## EXERCISE DESCRIPTION
Reproduce all of the data that follows, character for character.

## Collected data
· · · ·

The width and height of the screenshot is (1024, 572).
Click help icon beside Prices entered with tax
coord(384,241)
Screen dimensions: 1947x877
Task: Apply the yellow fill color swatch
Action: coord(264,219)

· · · ·

## EXPECTED OUTPUT
The width and height of the screenshot is (1024, 572).
Click help icon beside Prices entered with tax
coord(384,241)
Screen dimensions: 1947x877
Task: Apply the yellow fill color swatch
Action: coord(264,219)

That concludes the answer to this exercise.